Thank you Wikipedia for telling me the difference between Port and Starboard!
(for those of you, like me, who have no experience sailing…left side of the ship is Port, Right side is Starboard)
See you all tomorrow!
I remember because left and port have the same number of letters!
yep, that’s how I remember it too!
And drinking starboard wine just wouldn’t be right.
are they named that way because ships used to dock on their left sides, with the right aimed at the stars over the water?
No clue, but… that would make sense.
Nope, not at all. Originally, port was called larboard, but was changed to avoid confusion with starboard, especially when yelled amid the noise of battle. Turning the wrong way could be disastrous.
It must have come from somewhere though. I remember being told when you sail down the atlantic along the coast of africa ports are always on the left (the stars on the right). Since this was where the first long term sea travel happened, it would make sense.
Actually, he was right according to Wikipedia. Starboard is named so because the steering oar used to be attached to the right side (this was before you had the rudder in the center), and port is named so because of the tendency to moor on the left side to avoid crushing said oar.
Indeed, it was originally the ‘steer-board’ side. You kept it away from the dock. I don’t know where Larboard came from though.
Huzzah! Prepare for a full round of Insult Sword-fighting!
Make sure they rhyme! “You’re as repulsive as a monkey in a negligee!” (“I look that much like your fiancee?”)
How appropriate, you fight like a cow!
Not to the death, but to the pain!
I always understood that an easy way of remembering it was that sailors always drank their port with their left hand, in order to have their right hands free for their swords… assuming a predominantly right-handed sailing body, of course.
However, if I recall properly, it was something prosaic about having a steering oar or something like that.
Heh, my Dad and I have to use port and starboard when we’re driving as both of us forget which way is left or right all the time, but neither of us forget port or starboard.
Whoo-hoo! Kick some butt, Alex!

* **Direction**
From the comment thread on port and starboard, write out the part starting with "And drinking starboard" and going on through "that would make sense.", swapping "wine" for "rum". Work only from the comment thread on port and starboard.

* **Data**
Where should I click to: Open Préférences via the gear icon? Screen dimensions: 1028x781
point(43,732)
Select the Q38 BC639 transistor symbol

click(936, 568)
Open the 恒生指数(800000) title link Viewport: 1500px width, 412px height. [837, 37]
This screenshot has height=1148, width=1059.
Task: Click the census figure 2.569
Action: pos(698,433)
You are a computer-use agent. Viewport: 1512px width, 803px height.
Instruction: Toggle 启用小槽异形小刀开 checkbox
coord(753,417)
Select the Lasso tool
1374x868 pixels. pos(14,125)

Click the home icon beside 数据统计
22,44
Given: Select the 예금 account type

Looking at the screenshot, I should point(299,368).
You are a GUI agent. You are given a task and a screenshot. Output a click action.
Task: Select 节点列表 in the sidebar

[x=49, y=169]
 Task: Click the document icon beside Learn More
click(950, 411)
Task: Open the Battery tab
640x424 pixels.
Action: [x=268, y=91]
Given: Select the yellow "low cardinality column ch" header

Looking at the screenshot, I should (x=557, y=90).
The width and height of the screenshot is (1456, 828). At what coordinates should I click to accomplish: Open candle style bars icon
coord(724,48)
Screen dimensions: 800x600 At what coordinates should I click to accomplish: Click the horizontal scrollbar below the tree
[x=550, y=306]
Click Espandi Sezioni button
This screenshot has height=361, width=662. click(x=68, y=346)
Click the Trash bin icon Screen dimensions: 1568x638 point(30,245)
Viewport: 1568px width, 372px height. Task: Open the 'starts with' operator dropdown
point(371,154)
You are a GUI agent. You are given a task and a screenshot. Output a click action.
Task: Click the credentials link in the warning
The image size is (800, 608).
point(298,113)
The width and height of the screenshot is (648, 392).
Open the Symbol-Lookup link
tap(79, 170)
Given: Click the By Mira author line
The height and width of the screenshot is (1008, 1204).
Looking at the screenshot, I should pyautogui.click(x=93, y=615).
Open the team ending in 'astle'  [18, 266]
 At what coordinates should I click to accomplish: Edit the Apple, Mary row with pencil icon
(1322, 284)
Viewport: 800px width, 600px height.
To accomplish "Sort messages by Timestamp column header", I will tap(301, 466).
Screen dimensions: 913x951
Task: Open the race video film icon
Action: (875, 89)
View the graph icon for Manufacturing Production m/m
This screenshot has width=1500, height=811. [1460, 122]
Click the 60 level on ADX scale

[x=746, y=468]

* **Solution for this task**
And drinking starboard rum just wouldn’t be right.
are they named that way because ships used to dock on their left sides, with the right aimed at the stars over the water?
No clue, but… that would make sense.